Debate shifts to LDS over crime bill
Victim's mother points at church, then backtracks
Judy Shepard, mother of the murdered gay man Matthew Shepard, spoke at a Salt Lake City town meeting on the need for a bill providing enhanced penalties for crimes motivated by hatred of certain groups.
Also supporting HB68, the bill pending in the Legislature, were Mayor Rocky Anderson; Forrest Crawford, institutional diversity assistant to the president of Weber State University, Ogden; and Rep. David Litvack, D-Salt Lake, sponsor of the bill.
About 130 attended the town meeting in the Salt Lake City-County Building.
Twenty-one-year-old Matthew Shepard was murdered in Laramie, Wyo., in October 1998 by two men who attacked him, tied him to a fence, and beat him because he was gay. The men later were sentenced to life in prison.
His mother came to Utah on Sunday to support the hate-crime bill. A controversial aspect of HB68 is that it specifies that victims of hate crime can be people attacked because of their race, color, disability, religion, sexual orientation, national origin, ancestry, age or gender. A competing measure does not specify these classes.

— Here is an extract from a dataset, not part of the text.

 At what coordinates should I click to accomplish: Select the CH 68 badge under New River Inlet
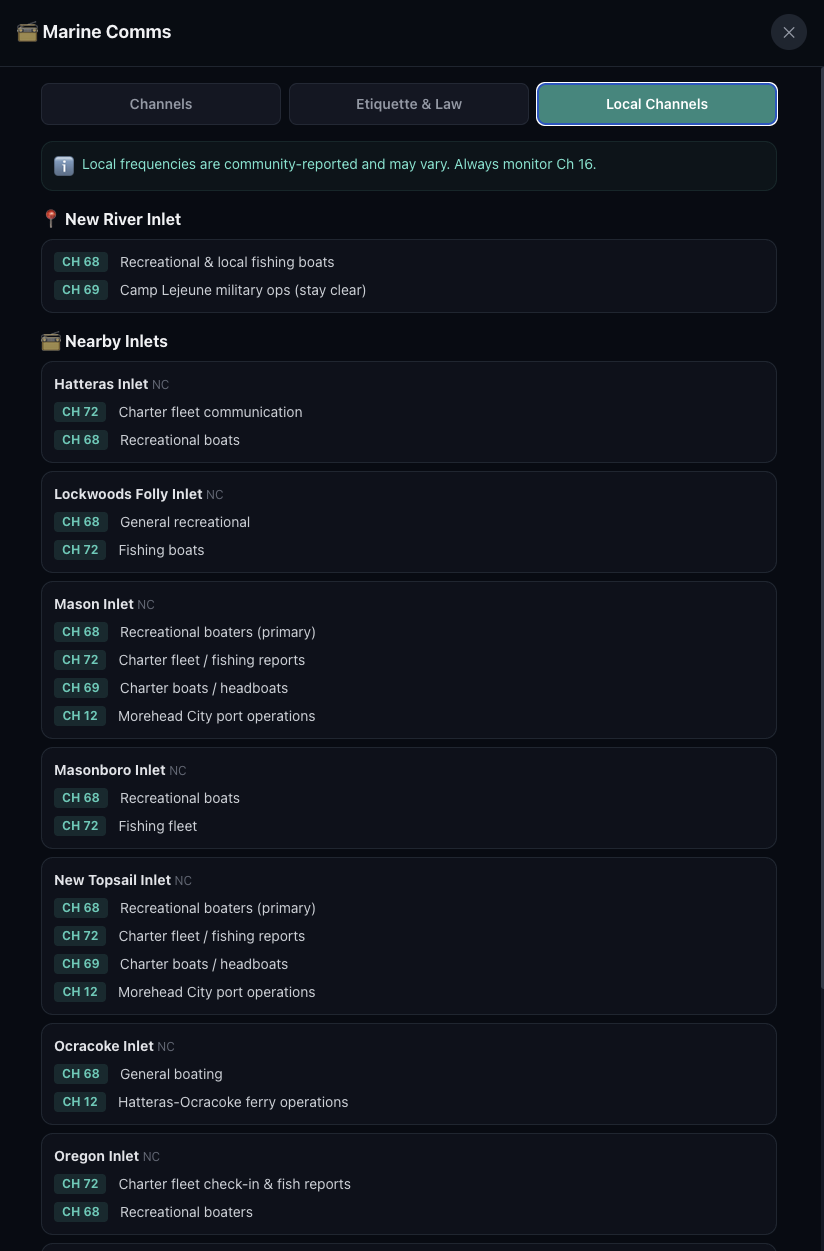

During a press conference after the town meeting, Shepard, a Wyoming resident, commented on obstacles in Utah to passing a strong law against hate crimes. She believes the term "sexual orientation" is making passage of such a bill difficult.
"In Utah I can identify readily what I think is your largest barrier, and that would be the LDS Church," she said.
Speaking more generally, Shepard said sexual orientation issues are threatening to people who are not familiar with the subject. "I fondly refer to it as selective ignorance. They choose to not educate themselves about the gay and lesbian community so the prejudices just continue," she said.
Certain oppressed groups are singled out for violence, she added. "The African-American community, the Jewish community, and in your state, I must think that sometimes members of the LDS community, are singled out for violence."
It's necessary to define categories in hate-crime legislation so that it's easier to spell out what evidence is needed for prosection of a hate crime, she added.
Litvack stood beside her during the press conference. The Deseret Morning News asked whether he agreed that The Church of Jesus Christ of Latter-day Saints is the biggest barrier to passage of the legislation.
"No, I respectfully disagree with Judy," he said.
"I don't think it's the LDS Church. I think the LDS Church took a huge step last year in their statement."
By that, he meant a February 2003 statement by LDS Church spokesman Dale Bills, who said the church did not oppose a hate-crimes bill then under consideration.